Community football and netball clubs were pushed to the brink in 2020 when their winter seasons were cancelled in all-but full.
There is an argument to be made though that 2021 could cause much more long-lasting damage to the fabric of clubs in the AFL Goulburn Murray region and beyond.
In the four senior AFL GM competitions that McPherson Media Group covers in full — Goulburn Valley, Kyabram District, Murray and Picola District — alone there are 54 clubs, and that’s without counting any of the standalone junior leagues in the area, or any other sports for that matter.
But this year, all of those clubs walked the exhausting tightrope of coronavirus restrictions, border changes, metropolitan exclusions and spectator bans — and did it not only through one lockdown cycle of shutting down and then easing out, but multiple times throughout the campaign until the season finally came to a spluttering halt last month.
The war of attrition has taken a toll at all levels of clubland, including volunteer, playing, sponsor and supporter bases, and with little to show for it when the dust settles it will be a tough ask for clubs to go through a similar experience next year.
So what is there to be done about it? First and foremost, clubs want to be heard. Secondly — they need help.

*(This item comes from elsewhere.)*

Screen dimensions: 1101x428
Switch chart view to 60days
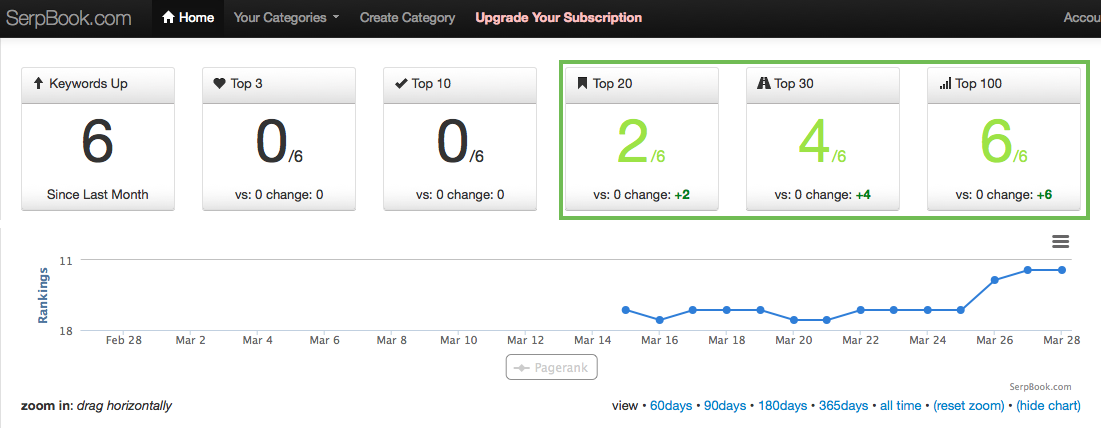point(671,406)
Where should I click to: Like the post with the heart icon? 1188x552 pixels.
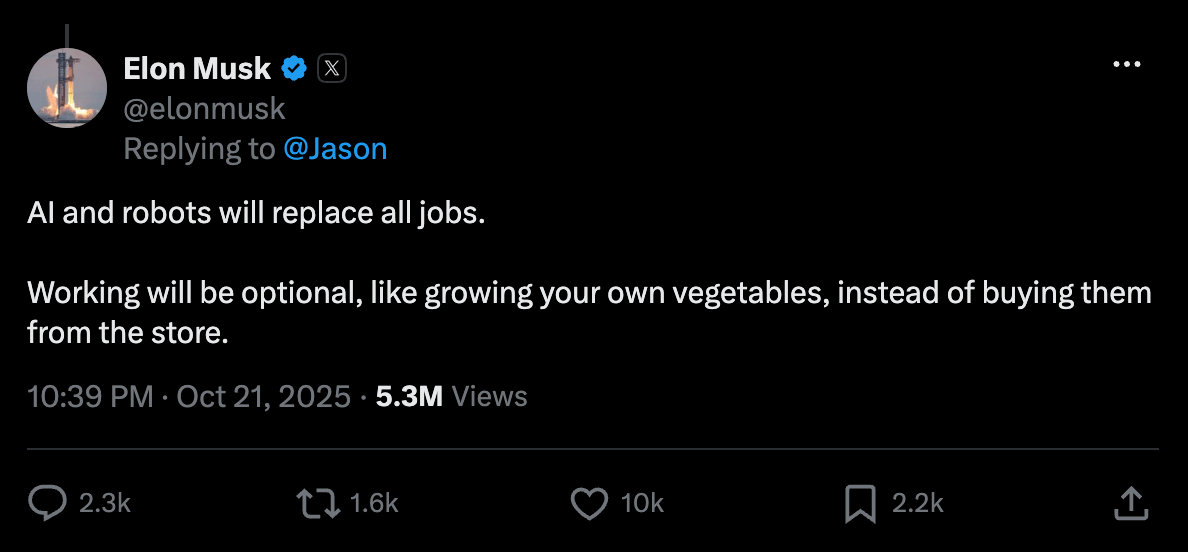coord(589,504)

Echuca president Ash Byrne’s recent passionate words ahead of one of the various re-starts this season have stuck with me.

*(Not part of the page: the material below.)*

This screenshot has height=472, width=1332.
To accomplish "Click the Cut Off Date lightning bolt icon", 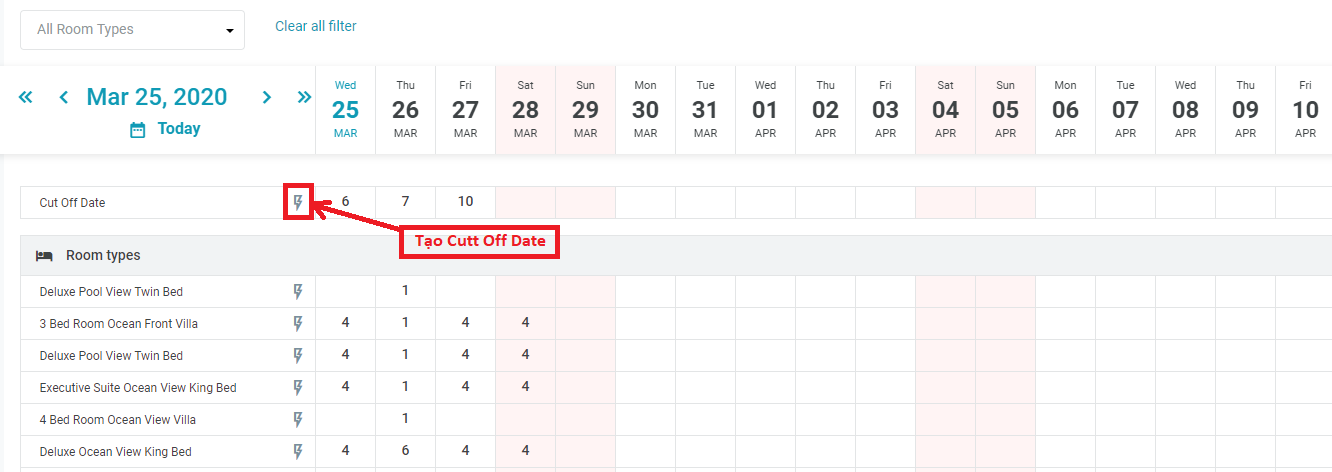I will pos(297,203).
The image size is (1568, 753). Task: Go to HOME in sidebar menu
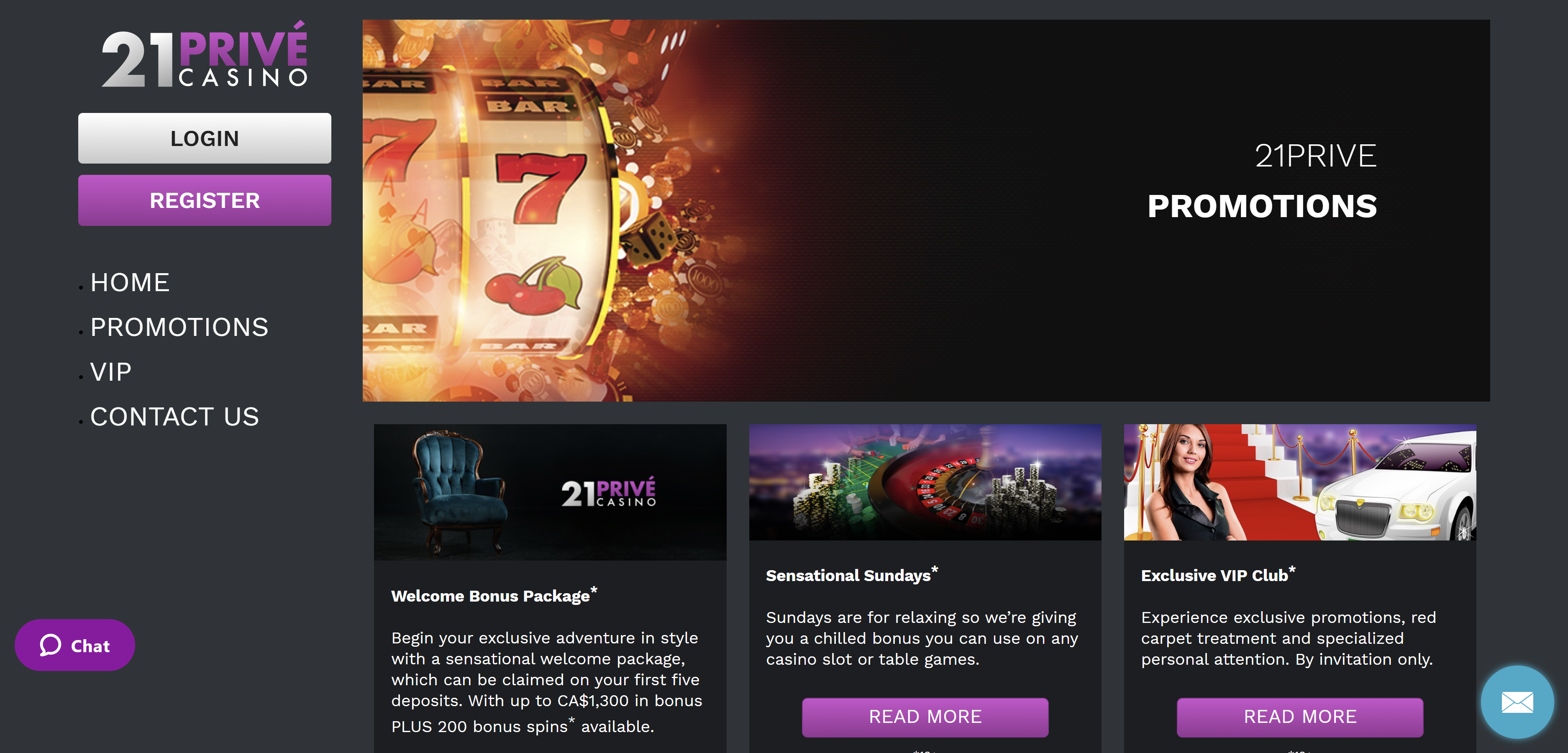pos(130,282)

‘‘I reckon it’s an absolute disgrace that AFL Victoria has not communicated directly with all leagues and all clubs ahead of games this weekend,’’ he said at the time.
‘‘It’s an atrocious display from our governing body.
‘‘The amount of time clubs and volunteers have had to put in to decipher all of the restrictions and rules for this weekend is an absolute disgrace.
‘‘They only care about how many people are watching league footy and they’ve forgotten where those league footballers come from. It’s nothing short of disgraceful.’’
Clubs have felt left out in the cold by those at the highest levels of the game, and promises of a support package from the top remain empty words that won’t help turn the lights on or re-stock the fridges next season.
AFL chief executive Gillon McLachlan continues to pledge help for all levels of the game, but immediate support is needed — the 2022 campaign is already upon us as clubs begin preparations.
‘‘It is one of our highest priorities to make sure we bounce back,’’ McLachlan told The Herald Sun last month.
‘‘The AFL will do everything it can to support community football next year, both here in Victoria and elsewhere.’’
But even when — or if — a significant monetary package is delivered to the doorstop of clubs, it cannot be just those at the top throwing dollars at the problem and expecting a quick fix.
The support must be targeted towards volunteer training and retention, junior participation programs and easing the burden of a spiralling bottom line in simple and effective ways like covering power and water charges.
Because handing clubs a bag of cash and bidding them good luck without a plan or a targeted strategy is just as labour-intensive for volunteer committees as giving them a 3300-word document to read and comprehend on their own in order to return to play.